There is much happening in this story as far as world-building with the reader learning more about mythology and religions as well as the form of the country. In her quest to save Emeric by finding an alternative sacrifice, Vanja will find herself attempting to resolve wage fraud, unseat a cruel boss, racing a goddess, bargaining with her life, and entertaining ghosts, among other things. The world certainly fleshes out more through her journey, as does Vanja herself, who begins to learn more about her own past along the way.

The book has some really interesting themes around what binds us to others and to the world around us, religion and the flaws of thoughtless devotion, wage theft and cruelty in business practices, the limitations of the law and their inexpediency, what gives someone power, and how you define a physical relationship. Emeric was chosen as a sacrifice because he was unclaimed (reads as similar to virginity), and the way to change that is unclear as the way to define virginity is not so simple. In the context of the sacrifice, he and Vanja must define and redefine their relationship for themselves but also for the implications to his future.

I particularly found the themes around what binds us to others and to the world particularly interesting. Through various characters, the reader learns about ghosts/poltergeists who have hung around due to the way that trauma and/or negative emotions have tethered them in place. These powerful emotions have a way of preventing healing and can shape reactions in the future. There are a few ghosts/poltergeists that the reader learns about along the way that have been stuck, in a manner of speaking, because of these traumas or severe emotions. Similarly, Vanja has been shaped by her trauma, and this is what causes her to treat her relationships the way that she does - particularly with Emeric. While she does grow much during the story, she is still shaped by her past and unable to move on without healing and understanding herself - a lengthy process, even as she learns things about her past that could/might change everything she believed. Core beliefs are hard to shake, and I am curious to see how these will be resolved in the next book.

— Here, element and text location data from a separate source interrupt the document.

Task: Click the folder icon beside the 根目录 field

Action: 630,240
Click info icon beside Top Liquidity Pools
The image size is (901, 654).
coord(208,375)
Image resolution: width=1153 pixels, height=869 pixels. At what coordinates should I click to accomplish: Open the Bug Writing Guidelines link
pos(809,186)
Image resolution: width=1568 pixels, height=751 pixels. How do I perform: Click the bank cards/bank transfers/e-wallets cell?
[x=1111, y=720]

Religion and the twisting of faith for profit/gain was another intriguing theme that echoes throughout history. While Vanja accidentally started a cult, the way it manifests is altered by the intentions of those in charge, and these can have vastly different consequences. Additionally, the way that Vanja sees the world and reacts to injustices places a question of morality on her actions. While theft, spying, and the like may seem like strong negatives, if they are performed to make something right or to do good, they become questionably bad. While Vanja still sees herself as someone who makes these poor choices and is an outlaw, others see the good she is able to do through them and question her self-evaluation. There is a big juxtaposition between the way that the prefects are able (or unable) to act to resolve injustices vs the way Vanja is able. Additionally, while the prefects are mostly good, the same cannot be said of local police-like forces who are subject to bribes and inadequately handling local cases. These themes reflect more modern discussions and were quite thought-provoking.

While Vanja and Emeric remain key characters in this sequel, other secondary characters who had bigger roles in the first book have more background roles here. Similarly, there are many new characters who the reader will come to adore with their own backstories and personalities. I found it all woven together well, and appreciated meeting the new and balancing bits of seeing old friends throughout the story.

I will not say too much about the ending, but it's a cliffhanger and will certainly make readers feel a certain way. Luckily, the book is set up for another sequel, so hopefully we will continue to see the characters grow and learn alongside a new set of issues. Much like the first, the major conflicts of magic and danger are resolved in this book, so it will be a new problem facing them in the third book.

Final verdict: An enchanting YA fantasy sequel, PAINTED DEVILS brings readers a consuming new story of Vanja and Emeric with plenty of humor, thought-provoking themes, and character growth. I cannot wait to see where this will go next!